All the ss trees were intensely photographed and videoed on the sampled branches. Eighty percent (32/40) of the trees were surveyed from the ground on a slope for easier visualization, using binoculars or through a high‐resolution camera with a zoom feature (Panasonic Lumix DMC‐FZ70 16.1 MP Digital Camera with 60× Optical Image), and 20% (8/40) of the trees were free‐climbed for direct sampling of vouchers. There are some limitations to sampling epiphytes from the ground, including the possibility of not observing relatively small plants species on top of branches such as those belonging to the family Selaginellaceae. Our approach using a high‐resolution camera with high‐powered zoom capabilities, however, allowed for the acquisition of data that were evaluated with greater time in the laboratory and were checked for correctness by multiple researchers, resulting in detailed and reproducible data collection. Plant abundance was determined only on Ss trees and was calculated by the number of individuals within an epiphyte species recorded from examining photographs and/or videos. For all hemiepiphytes, each stem attached to the tree was recorded as a separate individual; although this approach may overestimate abundance, it ensured a constant sampling effort across our study sites.

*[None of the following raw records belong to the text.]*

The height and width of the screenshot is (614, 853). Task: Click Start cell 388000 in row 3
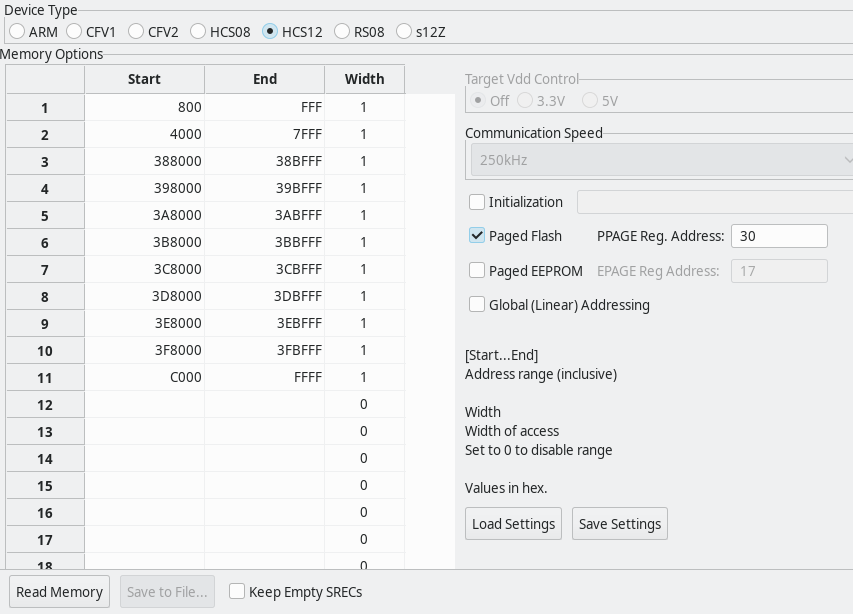click(145, 161)
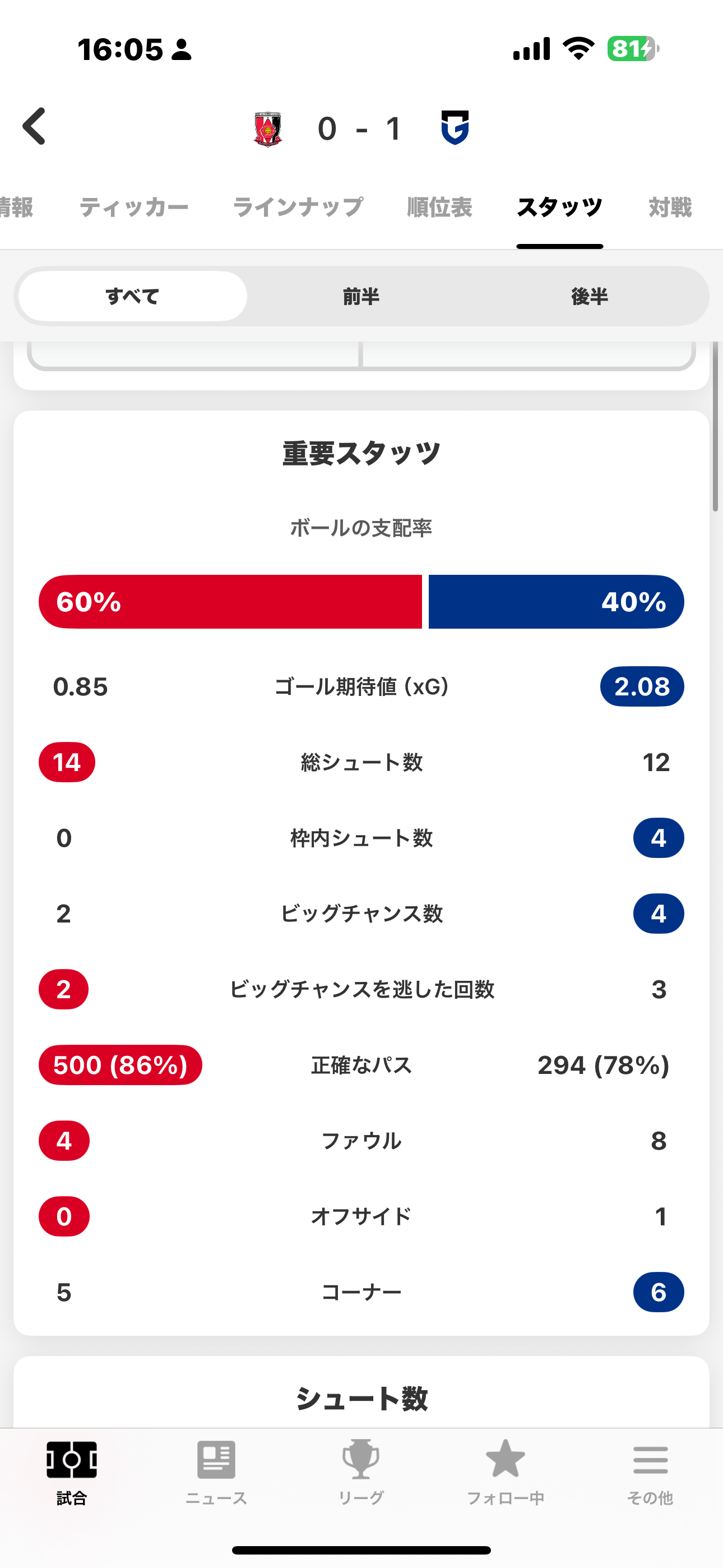Tap the 2.08 xG value badge
The height and width of the screenshot is (1568, 723).
[642, 686]
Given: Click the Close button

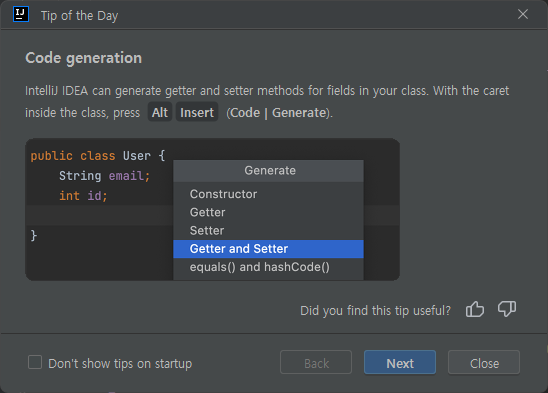Looking at the screenshot, I should tap(484, 363).
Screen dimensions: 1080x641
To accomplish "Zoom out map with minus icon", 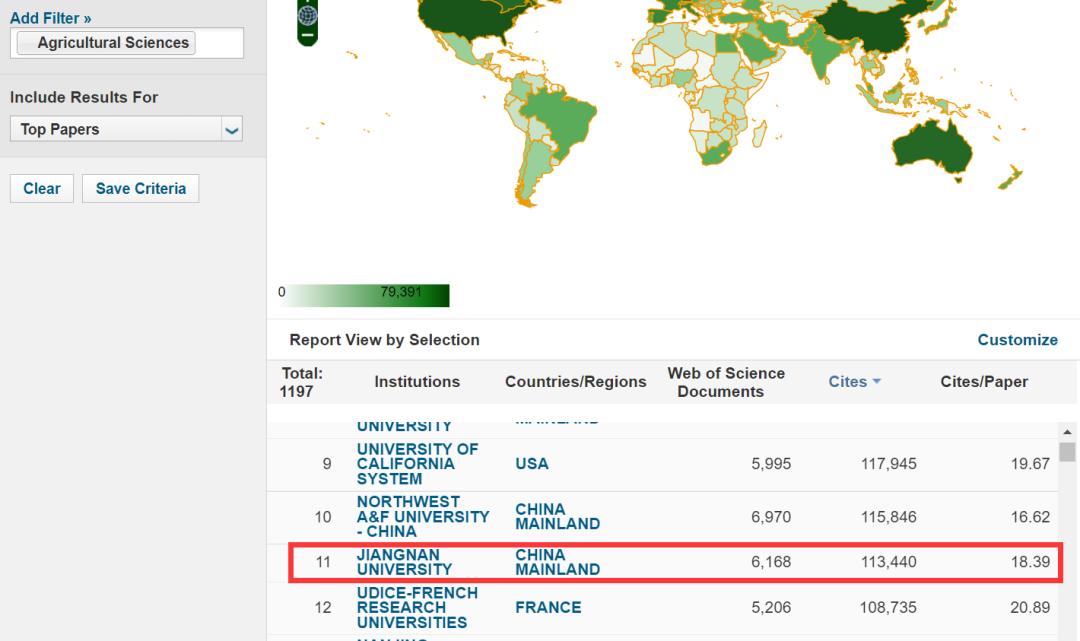I will (x=309, y=35).
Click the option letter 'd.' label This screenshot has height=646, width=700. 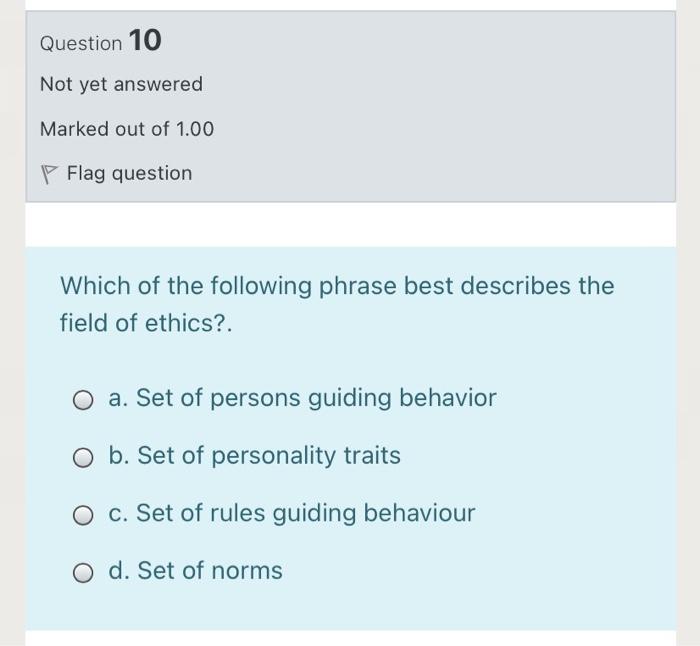(119, 571)
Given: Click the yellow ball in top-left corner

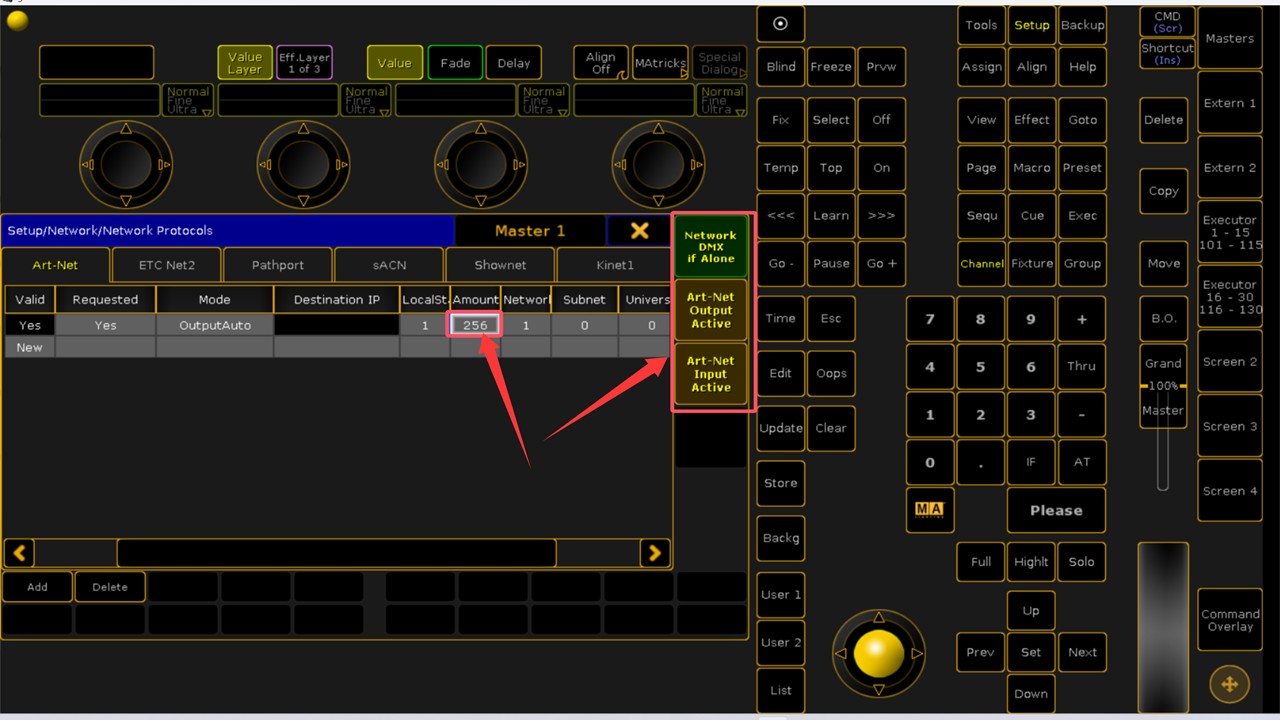Looking at the screenshot, I should [x=17, y=20].
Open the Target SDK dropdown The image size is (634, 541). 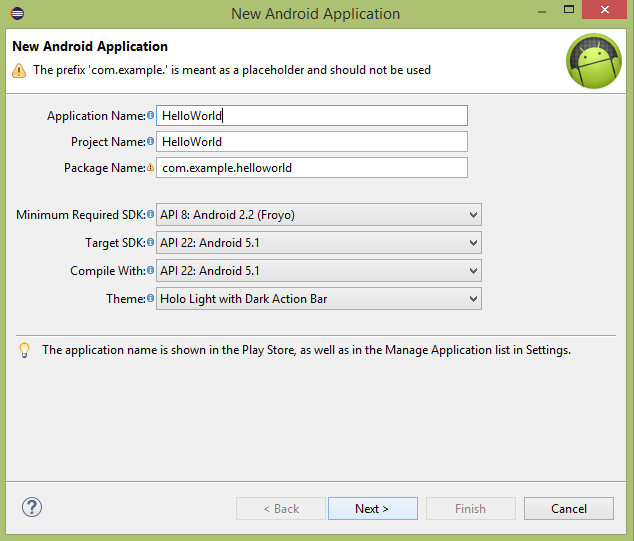click(318, 243)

In addition to sampling and recording data on selected trees (Ss), plant specimens were collected from fallen branches opportunistically (opportunistic sampling [Os]) to capture a more complete species richness of canopy epiphytes in each forest type and to ensure we collected vouchers for species‐level identification of epiphytes in the sampled communities.

Voucher specimens were deposited in Miguel Ramirez Goyena UNAN‐León Herbarium (HULE), with duplicates sent to the Arkansas State University Herbarium (STAR). Plant identifications were determined in the STAR Herbarium using collected mature or flowering specimens. All pteridophyte (ferns and their allies) identifications were determined using Flora de Nicaragua Tomo IV Helechos (Gómez & Arbeláez, 2009), supplemented with image and data searches online, and all flowering plants were determined using the online dichotomous key and plant descriptions from the Flora de Nicaragua (Tropicos, 2018; updated and based on Stevens, Ulloa, Pool, & Montiel, 2001, Tomos I, II, III) and various keys from neighboring Costa Rica (Hammel et al., 2003, 2004, 2007, 2010).

2.4. Data analyses

Hemiepiphytes were included in the analyses with epiphytes. Species richness curves for each forest type were determined using the number of species per site from sampled trees (Ss), fallen branches (Os), and the sum from both methods (Ss + Os). Species richness was also calculated for the main taxonomic groups of vascular epiphytes (families Orchidaceae, Bromeliaceae, Piperaceae, Araceae, and Division Pteridophyta [seedless vascular plants that include the families: Aspleniaceae, Blechnaceae, Dryopteridaceae, Gleicheniaceae, Hymenophyllaceae, Lomoriopsidaceae, Lycopodiaceae, Lygodiaceae, Oleandraceae, Ophioglossaceae, Polypodiaceae, Pteridaceae, Sellaginellaceae, Tectariaceae, Thelypteridaceae, and Vittariaceae] and others [plant families with fewer species in each family: Begoniaceae, Cactaceae, Clusiaceae, Melastomaceae, and Passifloraceae]). Species richness was used to detect the elevational distribution pattern and determine the relative contribution of each of the predominant taxonomic groups to forest type. Juvenile plants were excluded from the calculation as many of their identifications were uncertain. In addition, we examined species richness relationships with the environmental variables by calculating the correlation coefficient among the variables using the “corrplot” package in R (Wei & Simko, 2021).

To determine the completeness of our sampling method, rarefaction curves were generated using the iNEXT function in the “iNEXT” package in R (Hsieh et al., 2020). This analysis only included data from trees sampled (Ss) as abundance data were not recorded from opportunistic samples. We used the estimated asymptote of each forest type to compare the species richness between them and to discard the possibility that differences among sites were attributed to sample size.

To better understand how the main environmental factors may drive species composition patterns along the elevational gradient, we performed a generalized dissimilarity model (GDM) using only the Ss samples, which is a regression method that explains changes in species composition under a changing environment or along environmental gradients (Ferrier et al., 2007). GDM models species compositional turnover across pairs of sample sites (i.e., beta diversity) as a function of their environmental differences (Ferrier et al., 1999). The function formatsitepair in the “gdm” package (Manion et al., 2018) was used to compute the dissimilarity values among pairs of sites. We constructed a site‐pair table containing dissimilarity values in the first column and the environmental predictors of a given site, x, with those of a second site, y, in the remaining columns. The dissimilarity values computed by the GDM used the Bray–Curtis Index (Bray & Curtis, 1957). To remove multicollinearity and facilitate better interpretation of the GDM analysis, climate variables that were highly collinear with each other were removed (R 2 > 0.7) using the cor function in the “caret” package (Kuhn et al., 2018). The GDM was then fit using our two resulting predictors (Rainfall and Leaf Wetness) to our response variable (species composition distance values) for each site pair and created monotonically increasing functions for each environmental factor using a Generalized Linear Model.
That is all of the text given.